In some ways, this whole COVID mess has separated us from one another. In other settings, it has brought us closer together; and, by closer together I mean in proximity, not necessarily relationally. Some of you have been thrown together inside the house with your spouse, your child, your in-law, in a way you never have been before. In some cases, you’ve enjoyed that newfound closeness. You’ve been able to have conversations that have caused your relationship to grow and flourish. In other cases, the nearness has not been positive. Perhaps, you’ve gotten on each other’s nerves, and you don’t know what to do about it.
As I was going through some old files recently, I ran across an article by Jill Savage.

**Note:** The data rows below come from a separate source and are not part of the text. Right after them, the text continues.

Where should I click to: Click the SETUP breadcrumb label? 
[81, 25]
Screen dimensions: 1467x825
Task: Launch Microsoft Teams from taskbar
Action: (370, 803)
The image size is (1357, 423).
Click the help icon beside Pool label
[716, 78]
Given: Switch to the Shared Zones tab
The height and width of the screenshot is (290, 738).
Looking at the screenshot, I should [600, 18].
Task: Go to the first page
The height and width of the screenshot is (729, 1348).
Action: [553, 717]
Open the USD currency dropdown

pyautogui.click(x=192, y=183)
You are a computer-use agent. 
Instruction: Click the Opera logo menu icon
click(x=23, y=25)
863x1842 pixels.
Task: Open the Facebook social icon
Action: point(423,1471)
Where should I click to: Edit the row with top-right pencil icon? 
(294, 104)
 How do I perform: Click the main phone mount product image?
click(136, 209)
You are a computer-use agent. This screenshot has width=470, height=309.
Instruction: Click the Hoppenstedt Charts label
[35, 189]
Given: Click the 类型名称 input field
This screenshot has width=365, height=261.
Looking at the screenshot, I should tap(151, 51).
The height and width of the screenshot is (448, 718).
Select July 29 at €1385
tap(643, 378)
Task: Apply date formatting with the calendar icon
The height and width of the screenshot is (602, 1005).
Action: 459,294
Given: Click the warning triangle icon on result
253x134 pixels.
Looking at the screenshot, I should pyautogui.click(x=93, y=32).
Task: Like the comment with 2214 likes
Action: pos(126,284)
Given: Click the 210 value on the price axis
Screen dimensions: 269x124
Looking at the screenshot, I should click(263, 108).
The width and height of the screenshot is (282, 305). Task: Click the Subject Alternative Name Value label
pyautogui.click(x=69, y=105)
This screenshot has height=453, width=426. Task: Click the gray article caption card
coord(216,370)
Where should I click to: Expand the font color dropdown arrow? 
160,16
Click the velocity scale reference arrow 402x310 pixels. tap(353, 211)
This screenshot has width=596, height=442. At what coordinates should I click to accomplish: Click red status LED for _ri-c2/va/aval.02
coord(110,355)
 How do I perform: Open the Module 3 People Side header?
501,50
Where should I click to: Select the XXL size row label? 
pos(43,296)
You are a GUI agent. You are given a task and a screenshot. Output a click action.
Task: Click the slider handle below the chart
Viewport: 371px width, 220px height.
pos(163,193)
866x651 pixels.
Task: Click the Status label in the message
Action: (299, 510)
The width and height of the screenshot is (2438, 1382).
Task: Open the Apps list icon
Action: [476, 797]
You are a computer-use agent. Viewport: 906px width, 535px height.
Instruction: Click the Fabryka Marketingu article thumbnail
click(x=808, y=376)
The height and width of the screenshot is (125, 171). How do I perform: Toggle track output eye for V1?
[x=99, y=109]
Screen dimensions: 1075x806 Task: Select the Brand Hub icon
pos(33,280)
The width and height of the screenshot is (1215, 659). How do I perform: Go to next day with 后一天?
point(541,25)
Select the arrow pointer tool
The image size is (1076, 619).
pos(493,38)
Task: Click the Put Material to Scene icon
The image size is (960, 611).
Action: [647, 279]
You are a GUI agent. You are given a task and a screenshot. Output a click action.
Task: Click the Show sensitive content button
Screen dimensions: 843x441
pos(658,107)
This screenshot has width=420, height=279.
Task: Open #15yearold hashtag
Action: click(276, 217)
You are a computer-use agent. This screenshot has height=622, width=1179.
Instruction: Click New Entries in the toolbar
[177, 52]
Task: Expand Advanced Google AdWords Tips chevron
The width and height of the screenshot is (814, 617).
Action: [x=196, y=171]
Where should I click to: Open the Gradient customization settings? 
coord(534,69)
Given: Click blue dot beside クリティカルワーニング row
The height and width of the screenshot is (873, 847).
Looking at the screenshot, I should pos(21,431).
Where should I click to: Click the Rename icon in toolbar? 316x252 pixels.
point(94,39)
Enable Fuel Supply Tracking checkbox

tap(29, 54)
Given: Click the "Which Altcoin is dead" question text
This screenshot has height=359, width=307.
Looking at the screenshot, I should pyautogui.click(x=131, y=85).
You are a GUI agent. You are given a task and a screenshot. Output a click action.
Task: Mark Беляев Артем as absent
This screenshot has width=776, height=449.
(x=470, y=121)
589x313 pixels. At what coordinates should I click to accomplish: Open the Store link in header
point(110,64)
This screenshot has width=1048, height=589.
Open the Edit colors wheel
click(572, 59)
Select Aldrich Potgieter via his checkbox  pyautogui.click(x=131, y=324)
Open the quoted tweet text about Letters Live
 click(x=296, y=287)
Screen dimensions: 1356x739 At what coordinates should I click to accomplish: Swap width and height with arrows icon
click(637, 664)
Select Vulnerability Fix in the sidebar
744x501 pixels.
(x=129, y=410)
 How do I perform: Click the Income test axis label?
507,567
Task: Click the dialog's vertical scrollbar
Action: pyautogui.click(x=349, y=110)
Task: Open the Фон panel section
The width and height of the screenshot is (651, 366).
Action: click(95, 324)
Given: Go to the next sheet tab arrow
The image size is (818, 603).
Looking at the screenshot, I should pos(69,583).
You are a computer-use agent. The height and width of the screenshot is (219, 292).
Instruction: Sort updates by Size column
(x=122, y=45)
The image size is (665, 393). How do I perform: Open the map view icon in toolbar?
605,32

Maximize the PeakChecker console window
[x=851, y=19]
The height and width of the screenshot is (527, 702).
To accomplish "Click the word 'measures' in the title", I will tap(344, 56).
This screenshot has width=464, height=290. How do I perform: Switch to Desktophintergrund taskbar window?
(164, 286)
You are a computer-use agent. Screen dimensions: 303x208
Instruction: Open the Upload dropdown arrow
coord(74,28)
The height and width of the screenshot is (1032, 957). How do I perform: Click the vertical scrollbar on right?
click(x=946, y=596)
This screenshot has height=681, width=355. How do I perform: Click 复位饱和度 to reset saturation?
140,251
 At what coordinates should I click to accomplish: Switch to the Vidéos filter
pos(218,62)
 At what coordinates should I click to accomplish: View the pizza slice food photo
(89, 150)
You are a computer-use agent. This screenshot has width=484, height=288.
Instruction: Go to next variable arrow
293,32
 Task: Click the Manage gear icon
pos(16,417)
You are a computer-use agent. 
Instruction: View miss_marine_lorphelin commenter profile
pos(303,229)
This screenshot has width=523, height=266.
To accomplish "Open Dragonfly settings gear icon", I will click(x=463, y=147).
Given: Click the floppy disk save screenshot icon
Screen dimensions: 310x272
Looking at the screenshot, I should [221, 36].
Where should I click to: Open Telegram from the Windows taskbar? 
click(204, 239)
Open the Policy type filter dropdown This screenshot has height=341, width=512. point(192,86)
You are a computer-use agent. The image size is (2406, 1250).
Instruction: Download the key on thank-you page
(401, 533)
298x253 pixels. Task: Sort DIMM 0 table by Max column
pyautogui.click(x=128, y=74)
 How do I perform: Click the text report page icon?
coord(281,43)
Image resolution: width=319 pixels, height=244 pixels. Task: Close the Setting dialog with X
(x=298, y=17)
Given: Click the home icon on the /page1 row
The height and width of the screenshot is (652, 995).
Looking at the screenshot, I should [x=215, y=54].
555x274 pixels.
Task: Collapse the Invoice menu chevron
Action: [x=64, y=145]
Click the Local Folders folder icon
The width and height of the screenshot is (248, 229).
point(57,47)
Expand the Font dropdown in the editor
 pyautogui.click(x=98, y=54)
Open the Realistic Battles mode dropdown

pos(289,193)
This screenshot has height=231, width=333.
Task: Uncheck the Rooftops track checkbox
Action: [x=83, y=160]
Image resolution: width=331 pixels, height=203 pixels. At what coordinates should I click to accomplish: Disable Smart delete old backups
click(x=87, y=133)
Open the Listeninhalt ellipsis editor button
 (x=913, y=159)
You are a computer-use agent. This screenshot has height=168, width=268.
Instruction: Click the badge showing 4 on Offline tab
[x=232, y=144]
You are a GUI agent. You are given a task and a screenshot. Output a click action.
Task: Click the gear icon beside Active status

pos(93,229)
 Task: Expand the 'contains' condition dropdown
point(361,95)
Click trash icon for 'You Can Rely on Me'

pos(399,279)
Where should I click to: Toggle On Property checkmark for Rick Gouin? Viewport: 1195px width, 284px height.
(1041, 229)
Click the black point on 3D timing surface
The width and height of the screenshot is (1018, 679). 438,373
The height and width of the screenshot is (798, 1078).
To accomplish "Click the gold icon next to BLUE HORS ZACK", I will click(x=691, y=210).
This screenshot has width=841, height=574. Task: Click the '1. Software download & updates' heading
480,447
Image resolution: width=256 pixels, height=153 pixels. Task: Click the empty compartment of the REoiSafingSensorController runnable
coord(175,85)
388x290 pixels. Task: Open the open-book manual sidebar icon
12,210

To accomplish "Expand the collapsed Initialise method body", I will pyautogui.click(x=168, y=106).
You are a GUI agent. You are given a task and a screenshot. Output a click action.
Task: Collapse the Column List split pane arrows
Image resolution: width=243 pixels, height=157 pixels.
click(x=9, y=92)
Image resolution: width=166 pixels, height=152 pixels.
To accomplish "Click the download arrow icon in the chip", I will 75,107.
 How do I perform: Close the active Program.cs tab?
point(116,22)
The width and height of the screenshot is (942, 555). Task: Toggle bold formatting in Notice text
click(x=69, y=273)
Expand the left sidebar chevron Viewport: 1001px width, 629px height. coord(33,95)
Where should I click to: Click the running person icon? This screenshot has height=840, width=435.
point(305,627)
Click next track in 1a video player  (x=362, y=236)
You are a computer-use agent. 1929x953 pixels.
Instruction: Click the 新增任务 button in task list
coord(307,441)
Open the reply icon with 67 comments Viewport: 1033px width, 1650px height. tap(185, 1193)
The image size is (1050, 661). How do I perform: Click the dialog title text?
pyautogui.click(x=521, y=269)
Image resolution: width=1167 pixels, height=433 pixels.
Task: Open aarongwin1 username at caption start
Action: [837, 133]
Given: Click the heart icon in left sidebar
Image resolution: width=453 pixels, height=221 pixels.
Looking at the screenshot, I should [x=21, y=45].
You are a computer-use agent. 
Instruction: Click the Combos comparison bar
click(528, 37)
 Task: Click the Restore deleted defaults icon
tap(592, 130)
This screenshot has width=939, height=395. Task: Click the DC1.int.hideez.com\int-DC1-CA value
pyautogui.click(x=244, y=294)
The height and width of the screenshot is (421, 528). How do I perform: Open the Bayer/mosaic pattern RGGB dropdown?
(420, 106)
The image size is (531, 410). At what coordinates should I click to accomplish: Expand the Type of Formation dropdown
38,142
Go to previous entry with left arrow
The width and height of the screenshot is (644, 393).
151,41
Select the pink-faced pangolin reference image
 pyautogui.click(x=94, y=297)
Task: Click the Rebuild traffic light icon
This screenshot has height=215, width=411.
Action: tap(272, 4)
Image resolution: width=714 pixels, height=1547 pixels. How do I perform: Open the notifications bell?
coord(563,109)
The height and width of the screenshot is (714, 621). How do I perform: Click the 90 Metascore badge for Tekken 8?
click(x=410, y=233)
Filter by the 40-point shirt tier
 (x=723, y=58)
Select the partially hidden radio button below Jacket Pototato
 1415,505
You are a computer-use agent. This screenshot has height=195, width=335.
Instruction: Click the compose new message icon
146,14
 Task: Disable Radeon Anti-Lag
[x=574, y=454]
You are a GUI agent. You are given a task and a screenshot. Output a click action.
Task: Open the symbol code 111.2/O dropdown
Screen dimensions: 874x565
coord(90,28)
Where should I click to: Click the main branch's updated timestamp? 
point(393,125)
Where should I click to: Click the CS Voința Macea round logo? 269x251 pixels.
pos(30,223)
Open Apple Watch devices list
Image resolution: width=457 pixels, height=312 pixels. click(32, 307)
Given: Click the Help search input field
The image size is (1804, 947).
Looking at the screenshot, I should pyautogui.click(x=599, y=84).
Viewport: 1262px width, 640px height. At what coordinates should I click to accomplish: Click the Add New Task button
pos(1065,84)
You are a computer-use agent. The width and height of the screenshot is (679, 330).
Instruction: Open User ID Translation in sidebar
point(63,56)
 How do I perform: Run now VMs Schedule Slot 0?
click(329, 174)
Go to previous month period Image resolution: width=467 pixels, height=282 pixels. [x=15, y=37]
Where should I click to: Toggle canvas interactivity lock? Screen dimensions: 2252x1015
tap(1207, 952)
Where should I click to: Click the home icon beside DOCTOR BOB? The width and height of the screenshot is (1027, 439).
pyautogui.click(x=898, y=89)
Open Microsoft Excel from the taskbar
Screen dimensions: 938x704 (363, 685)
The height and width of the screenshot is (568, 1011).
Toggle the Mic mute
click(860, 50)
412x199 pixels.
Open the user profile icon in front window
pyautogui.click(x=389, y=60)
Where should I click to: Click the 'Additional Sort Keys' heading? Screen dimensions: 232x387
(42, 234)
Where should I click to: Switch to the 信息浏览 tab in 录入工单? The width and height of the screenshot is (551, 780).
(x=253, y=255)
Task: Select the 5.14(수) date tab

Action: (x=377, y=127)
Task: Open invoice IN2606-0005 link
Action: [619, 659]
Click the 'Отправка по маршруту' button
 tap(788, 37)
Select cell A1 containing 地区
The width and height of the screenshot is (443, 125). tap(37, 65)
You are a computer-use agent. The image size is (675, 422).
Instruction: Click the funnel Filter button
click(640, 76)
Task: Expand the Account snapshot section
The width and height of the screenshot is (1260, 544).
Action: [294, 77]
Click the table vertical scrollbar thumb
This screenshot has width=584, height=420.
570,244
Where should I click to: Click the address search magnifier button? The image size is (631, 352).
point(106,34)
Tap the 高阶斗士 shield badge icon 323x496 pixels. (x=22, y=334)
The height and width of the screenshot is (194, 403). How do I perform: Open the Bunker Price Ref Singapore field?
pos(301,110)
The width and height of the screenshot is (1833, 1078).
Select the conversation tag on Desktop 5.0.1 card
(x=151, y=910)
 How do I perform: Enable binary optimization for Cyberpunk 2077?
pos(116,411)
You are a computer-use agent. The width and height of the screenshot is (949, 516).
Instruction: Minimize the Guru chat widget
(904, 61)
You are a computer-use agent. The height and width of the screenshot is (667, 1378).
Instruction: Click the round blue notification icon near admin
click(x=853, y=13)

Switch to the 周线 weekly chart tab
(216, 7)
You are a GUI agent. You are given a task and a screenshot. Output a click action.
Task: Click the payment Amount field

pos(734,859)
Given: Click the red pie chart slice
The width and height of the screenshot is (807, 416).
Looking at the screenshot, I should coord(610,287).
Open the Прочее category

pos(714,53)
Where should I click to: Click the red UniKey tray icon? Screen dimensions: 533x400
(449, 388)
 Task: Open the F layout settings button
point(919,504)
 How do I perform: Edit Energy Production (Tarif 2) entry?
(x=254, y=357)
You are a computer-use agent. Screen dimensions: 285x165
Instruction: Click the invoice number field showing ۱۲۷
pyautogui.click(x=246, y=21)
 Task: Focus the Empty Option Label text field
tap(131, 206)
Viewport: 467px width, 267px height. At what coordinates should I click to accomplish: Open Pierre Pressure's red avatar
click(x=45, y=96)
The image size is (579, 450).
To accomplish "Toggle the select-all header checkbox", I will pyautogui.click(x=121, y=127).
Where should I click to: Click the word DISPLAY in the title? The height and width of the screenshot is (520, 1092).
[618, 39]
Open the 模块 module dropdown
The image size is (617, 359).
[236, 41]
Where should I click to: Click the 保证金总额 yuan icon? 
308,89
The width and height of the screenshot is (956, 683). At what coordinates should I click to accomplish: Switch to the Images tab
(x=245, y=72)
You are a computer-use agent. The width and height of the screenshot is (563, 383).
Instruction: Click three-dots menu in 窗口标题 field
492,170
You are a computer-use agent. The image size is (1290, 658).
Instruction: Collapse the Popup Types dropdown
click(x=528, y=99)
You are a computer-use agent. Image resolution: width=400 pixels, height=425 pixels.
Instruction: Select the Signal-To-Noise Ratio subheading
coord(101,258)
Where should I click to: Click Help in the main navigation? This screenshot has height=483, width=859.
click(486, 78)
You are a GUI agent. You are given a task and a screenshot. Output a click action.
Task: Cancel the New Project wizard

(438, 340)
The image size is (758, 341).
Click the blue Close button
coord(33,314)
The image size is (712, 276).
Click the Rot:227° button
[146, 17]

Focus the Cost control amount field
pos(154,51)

She shares a few steps that can help us move toward healthier relationships in our lives. We can all use a bit of help on how to relate to others in a more loving and Christian way.
One of the things I remember about being at my grandpa’s house (we called him Papa George) was a magnifying glass that he kept on the table beside his chair. He used it later in life to be able to see things in the newspaper, or to read stuff that had come in the mail.
When you look at something under magnification it looks bigger than it really is. The magnified image is no longer reflective of real life because you’re seeing one thing larger than the other things around it. Magnifying something can give an exaggerated sense of how significant something really is.
The people we live with are imperfect human beings. They have faults. They make mistakes. They let us down on occasion. In these days of increased closeness, it can become easy to look at others’ faults through a magnifying glass. I’ll even venture to say that someone – the god of this world – the enemy who wants to steal, divide, and destroy – helps to position the magnifying lens on the actions or attitudes that cause us the most hurt, disappointment, or rejection. (John 10:10 and I Peter 5:8)
Without realizing it, we move from believing the best about our spouse, our child, our relative, or our friend to believing the worst about them. With their faults maximized and their strengths minimized, we slowly close off our heart to them. Before we know it, a relational wall has been erected by our skewed perspective and unrealistic expectations (for example, that they won’t make mistakes, that they should have made a different decision, etc.).
That relational wall begins a process of separation in our heart and mind. It divides our loyalties and moves us away from the relationship rather than towards the relationship that means so much to us. It’s usually not the big things that kill relationships. It’s often the little things that accumulate over time. Looking at faults through a magnifying glass is a little thing that can do damage over the long haul unless we do something about it.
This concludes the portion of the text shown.